Mutation Discovered in Cannibal Tribe Might Stop Deadly Brain Disease

A tribe in Papa New Guinea had protections from degenerative brain disease.

— -- The DNA of tribes in a remote area of Papua New Guinea may someday help scientists find a way to protect people from certain degenerative brain diseases, including the illness commonly called "mad cow" disease.

While studying the Fore population in Papua New Guinea, which has practiced cannibalism in the past, researchers discovered many people had a genetic mutation that appeared to protect them from an incurable neurological condition called kuru.

In an article published this week in the prestigious journal Nature, researchers revealed they have discovered a genetic mutation that might protect people from contracting two famous prion diseases: kuru and Creutzfeldt-Jakob disease.

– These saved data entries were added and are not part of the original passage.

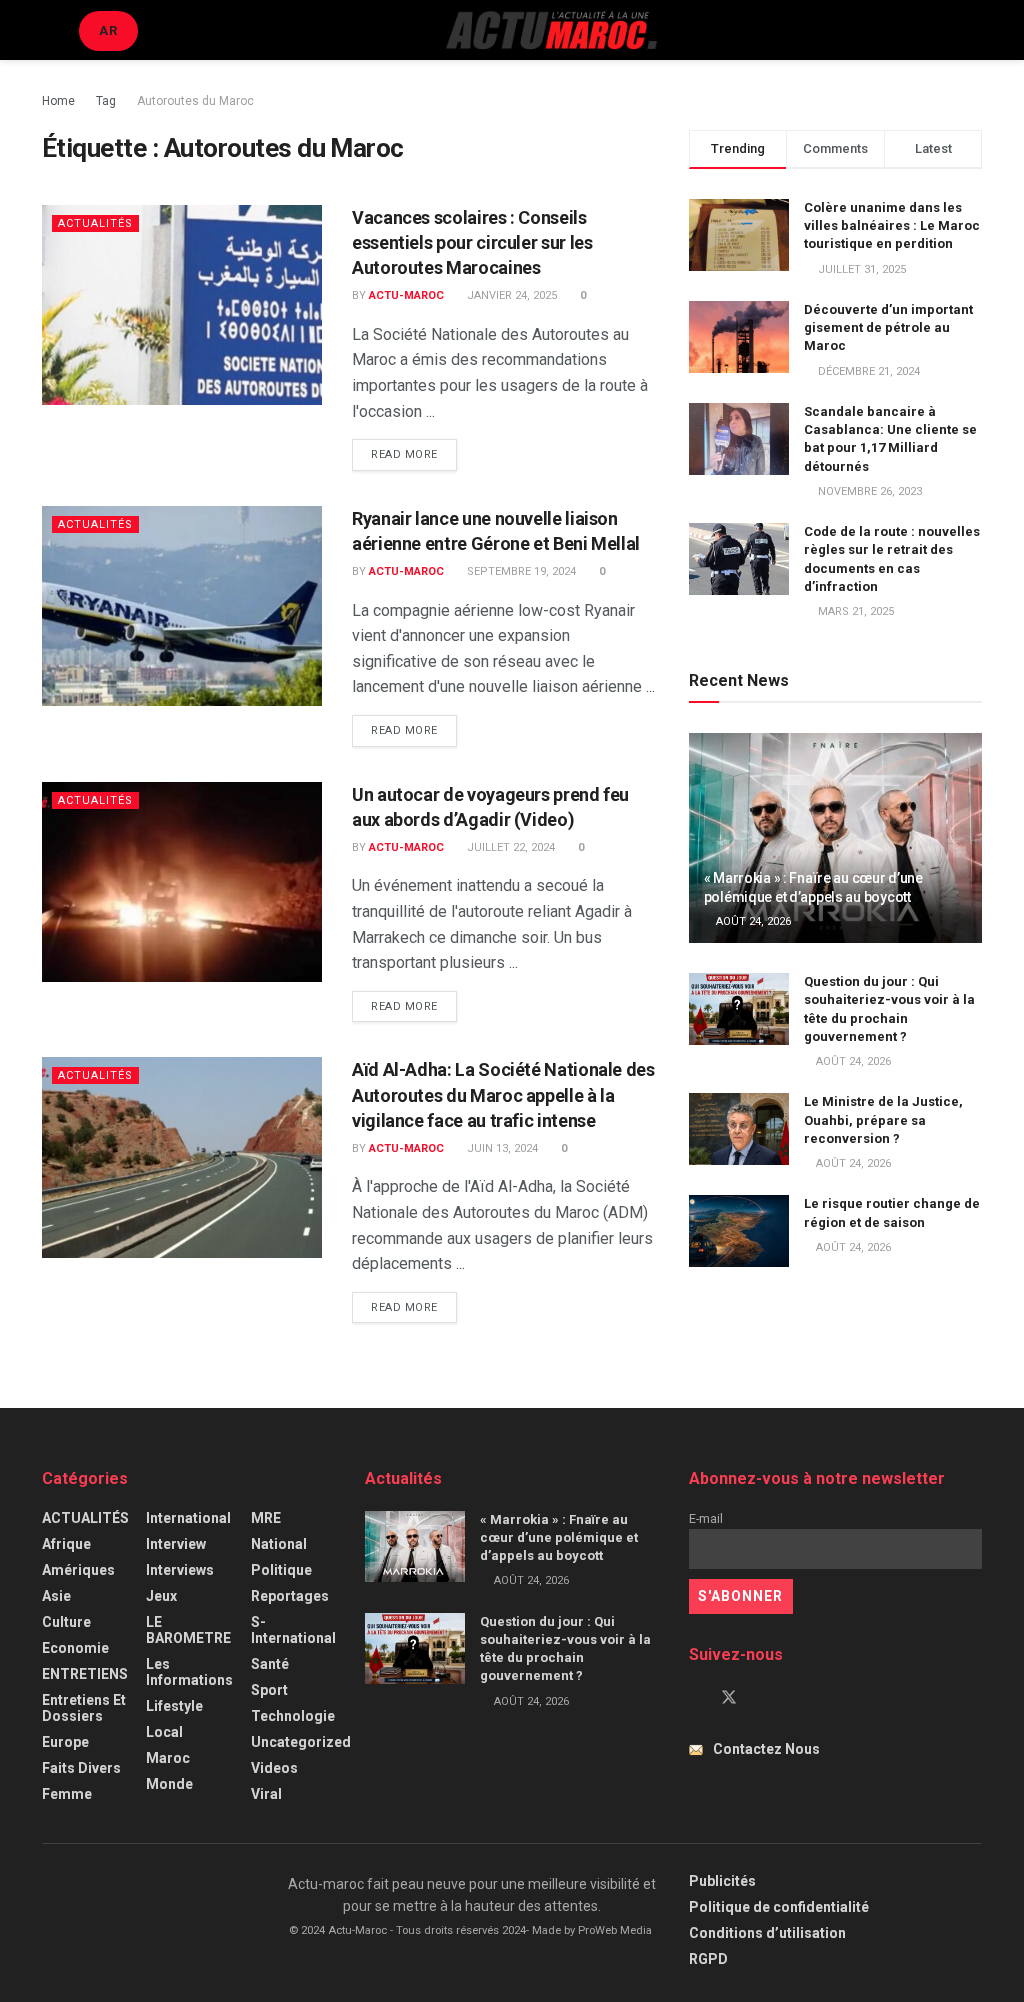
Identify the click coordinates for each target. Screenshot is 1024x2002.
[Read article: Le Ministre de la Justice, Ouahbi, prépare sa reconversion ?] (739, 1129)
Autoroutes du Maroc (195, 101)
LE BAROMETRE (188, 1630)
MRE (266, 1518)
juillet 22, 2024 (509, 847)
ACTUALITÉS (95, 223)
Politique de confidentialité (779, 1907)
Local (164, 1732)
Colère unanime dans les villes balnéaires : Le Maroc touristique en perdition (892, 225)
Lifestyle (174, 1706)
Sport (269, 1690)
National (279, 1544)
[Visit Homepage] (551, 30)
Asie (56, 1596)
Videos (274, 1768)
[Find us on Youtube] (763, 1698)
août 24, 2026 (752, 921)
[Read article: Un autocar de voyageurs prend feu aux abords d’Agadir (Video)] (182, 882)
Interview (176, 1544)
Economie (75, 1648)
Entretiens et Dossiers (84, 1708)
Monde (169, 1784)
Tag (106, 101)
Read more (414, 454)
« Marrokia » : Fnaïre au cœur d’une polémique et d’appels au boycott (559, 1537)
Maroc (168, 1758)
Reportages (290, 1596)
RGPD (708, 1959)
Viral (266, 1794)
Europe (65, 1742)
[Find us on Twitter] (729, 1698)
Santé (270, 1664)
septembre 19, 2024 (520, 571)
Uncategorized (301, 1742)
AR (108, 30)
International (188, 1518)
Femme (67, 1794)
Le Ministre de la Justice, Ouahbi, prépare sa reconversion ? (883, 1119)
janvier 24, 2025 (510, 295)
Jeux (161, 1596)
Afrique (66, 1544)
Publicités (722, 1881)
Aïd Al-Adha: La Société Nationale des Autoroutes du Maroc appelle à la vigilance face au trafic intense (503, 1094)
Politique (281, 1570)
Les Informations (189, 1672)
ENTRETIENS (85, 1674)
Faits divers (81, 1768)
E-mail (706, 1518)
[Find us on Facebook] (695, 1698)
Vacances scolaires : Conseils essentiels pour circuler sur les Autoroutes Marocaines (472, 242)
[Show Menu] (50, 30)
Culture (66, 1622)
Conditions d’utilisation (767, 1933)
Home (58, 101)
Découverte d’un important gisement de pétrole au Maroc (888, 327)
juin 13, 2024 (501, 1148)
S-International (293, 1630)
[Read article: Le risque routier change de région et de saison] (739, 1231)
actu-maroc (406, 295)
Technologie (293, 1716)
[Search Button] (973, 30)
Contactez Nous (766, 1749)
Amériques (78, 1570)
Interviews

The genetic variant appears in a large number of the Fore population and the researches think that many without the variant may have died in earlier kuru outbreaks. When kuru was first identified in the 1950s, up to 2 percent of the Fore population were dying every year from kuru, according to the journal Nature's website.

Researchers replicated the genetic variant they found in the Fore population in mice and then infected the mice with either kuru or Creutzfeldt-Jakob. The mice with the same gene variant as one found in the Fore population appeared to be mostly protected from the disease and its fatal symptoms, researchers found.

He said since the genetic variant was tested in just two types of prion disease strains, it may not be effective for other prion-induced diseases that cause neurological decline.

“It’s very possible that this protective polymorphism may not be protective across all prion strains,” he explained. “A caveat for the future.”